In its AoA, IDA identified about 500 biosurveillance activities “that are either readily deployable or in development,” Deena Disraelly, a research staffer with IDA, told the subcommittee. The report identified four alternative biosurveillance candidates including autonomous detection (similar to Gen-3); clinical diagnosis/diagnostics with mandatory Centers for Disease Control and Prevention reporting; environmental collection with manual sample retrieval with analytical laboratory support (similar to current Gen-2 system and procedures); and Sentinel population using personal air samplers on a limited population such as law enforcement officers for detection and or identification of biological agents with subsequent laboratory analysis.

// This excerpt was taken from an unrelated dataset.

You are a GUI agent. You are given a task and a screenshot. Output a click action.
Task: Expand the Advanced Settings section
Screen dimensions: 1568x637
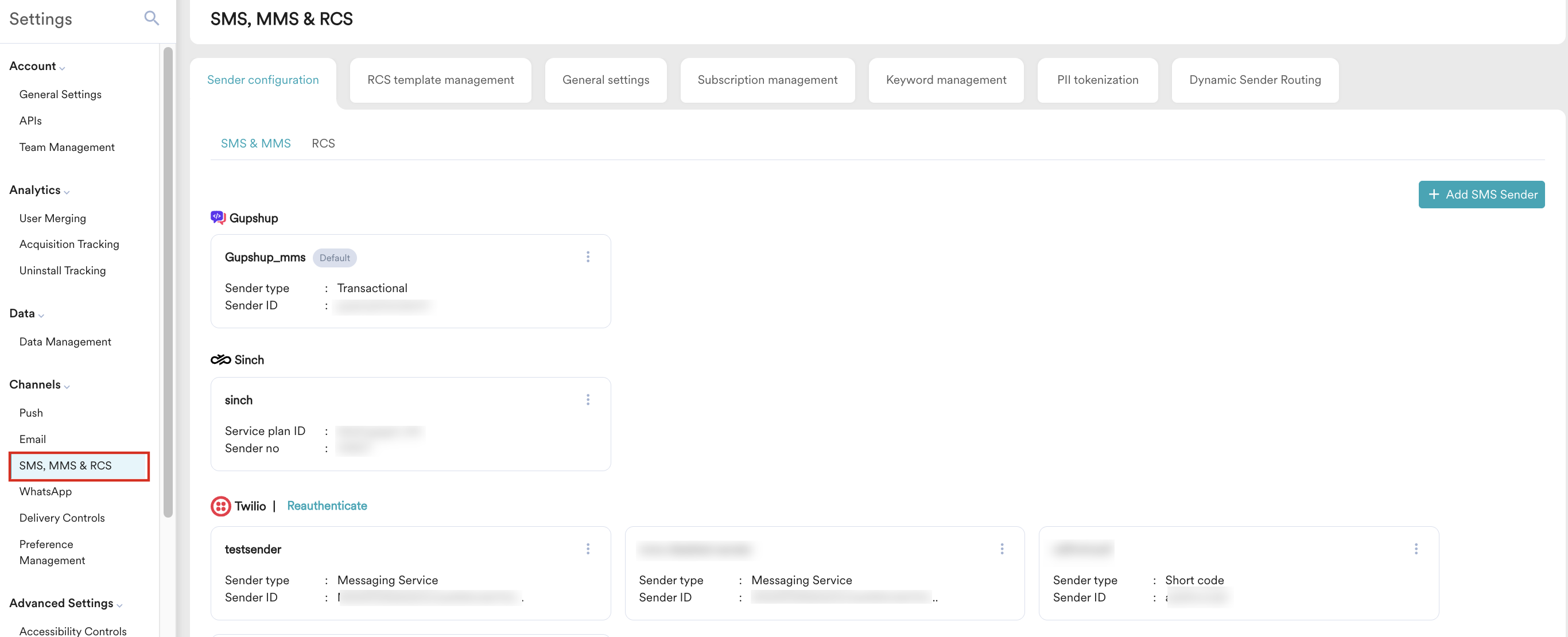click(119, 604)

Disraelly stated that in the attack scenarios modeled in the AoA the four alternatives all demonstrated the ability to operate in different environments and detect the five BioWatch threshold agents or more. She also said that the autonomous identification “was consistently the quickest alternative to identify any” of the agents at six hours, followed by the sentinel population alternative (generally at 18 hours), environmental collection (at 34 hours), and clinical diagnosis/diagnostics (at four to 13 days, depending on the agent.).”

However, when it came to probability of detection, clinical diagnosis and diagnostics ranks the highest for both indoor and outdoor activities with 100 percent detection of all agents, Disraelly stated. The AoA showed that environmental collection and the sentinel population alternatives are close to 99 percent for detecting agents indoor depending on the scenario.

However, in outdoor environments, the probability of detection for both environmental collection and sentinel population alternatives is under 50 percent while autonomous identification is less than 25 percent, she says.

Disraelly also said that when attacks are detected, autonomous identification and sentinel population alternatives lead to the fewest casualties followed by environmental collection, and clinical diagnosis and diagnostics. She noted that the differences between the alternatives depend on the agent used in the attack.

The AoA also performed 20-year life-cycle cost estimates of each alternative, with the sentinel population being the most expensive at $16.4 billion followed by autonomous identification at $4.2 billion and environmental collection at $3.7 billion, Disraelly says. Clinical diagnosis and diagnostics, “which assumes a pre-existing public health infrastructure” and only the costs of testing for a small number of patients has a life-cycle cost of about $43 million, making it the cheapest alternative by far, she says.